The tin taxicab was rattling at the door, and Griselda came futilely to announce it.

"You'll hear from me to-morrow morning some time," I whispered to her quickly, as Pendleton, stooping under his bags, lumbered on in front of me. "Look after Alicia—and the others."

"Ay," she murmured, "have no fear."

There was a train, and in the longest half-hour of any journey we were at the Manhattan Hotel. Adjoining rooms were assigned to us with a bathroom between. There had been a sort of intoxication about the entire business that had carried me on with a blind nameless force as one is carried in a dream. Once I was alone in the four walls of the impersonal chamber, a sudden lassitude fell upon me, followed by an immense wave of dreariness. How somber and sinister was life, full of a drab and hidden tragedy. Trafficking with Pendleton—slaving at Visconti's—the dreams that had been mine!

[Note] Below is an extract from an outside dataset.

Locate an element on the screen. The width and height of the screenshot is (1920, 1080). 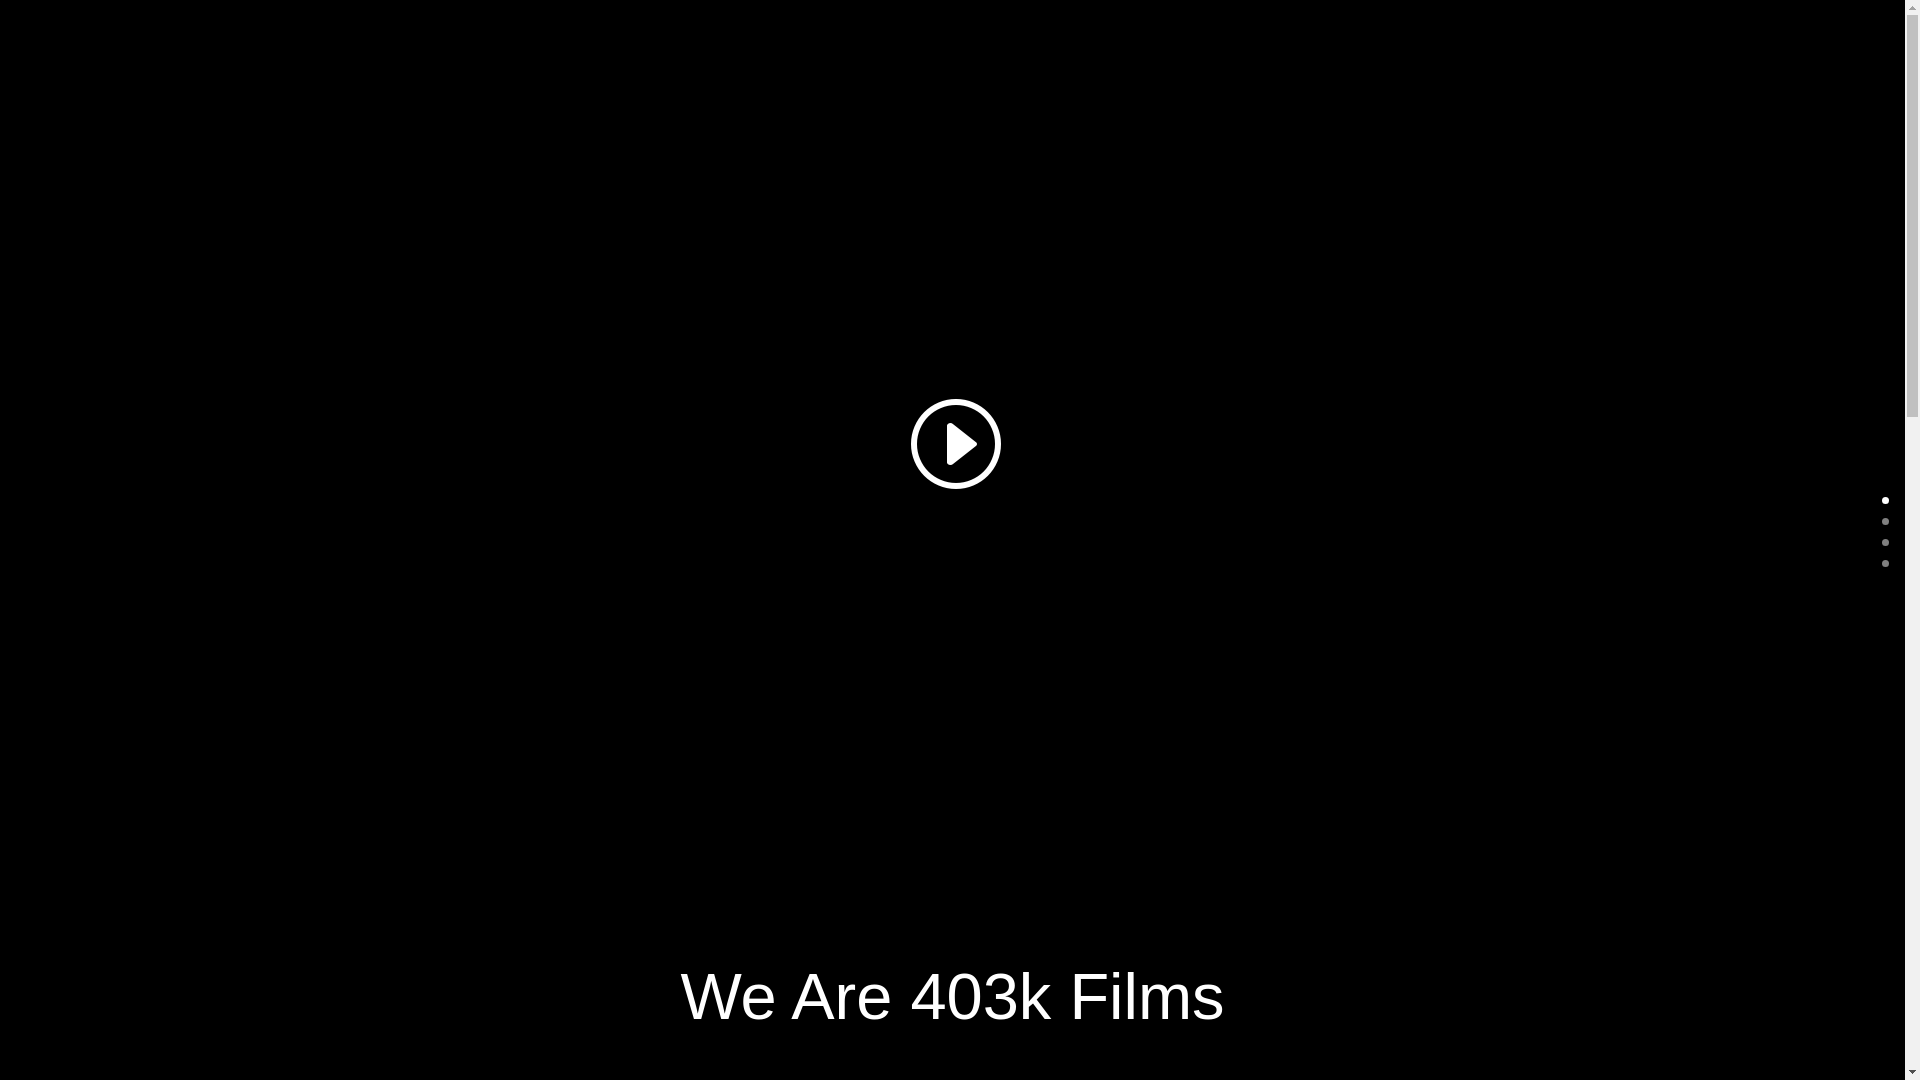
'Make Sneaker Culture Great Again - Web Series Teaser' is located at coordinates (951, 440).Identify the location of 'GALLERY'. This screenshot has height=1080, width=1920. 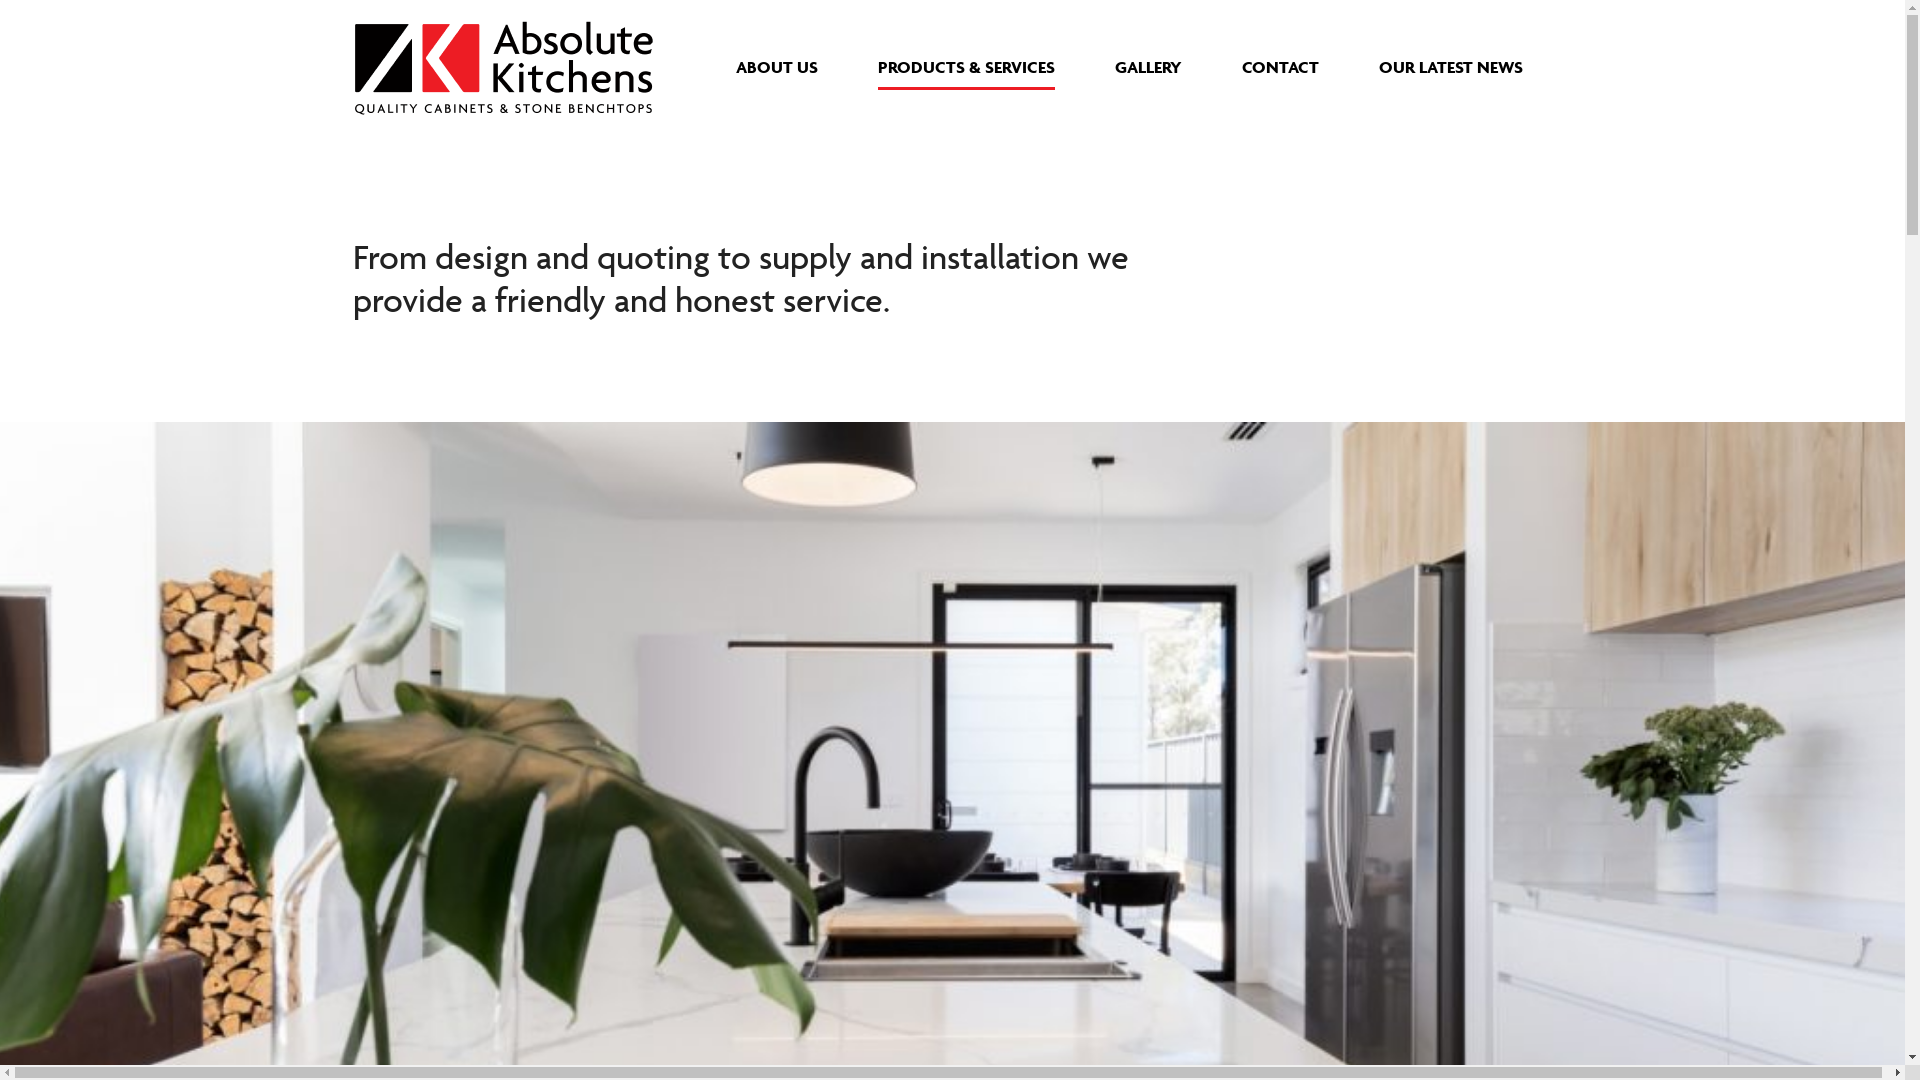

And this was the life I was living. Suppose in the morning he should refuse? On a sudden my door opened and Pendleton's hatless head appeared.

"Sure you won't back out in the morning?"

And again my nerves snapped back into their steel-like tension.

"Not even doomsday morning."

"Will you have a drink on it?"

"No," I told him, "but there is no reason why you shouldn't have one."

"I think I will," he said, and with a malign gleam of triumph he approached the telephone in my room.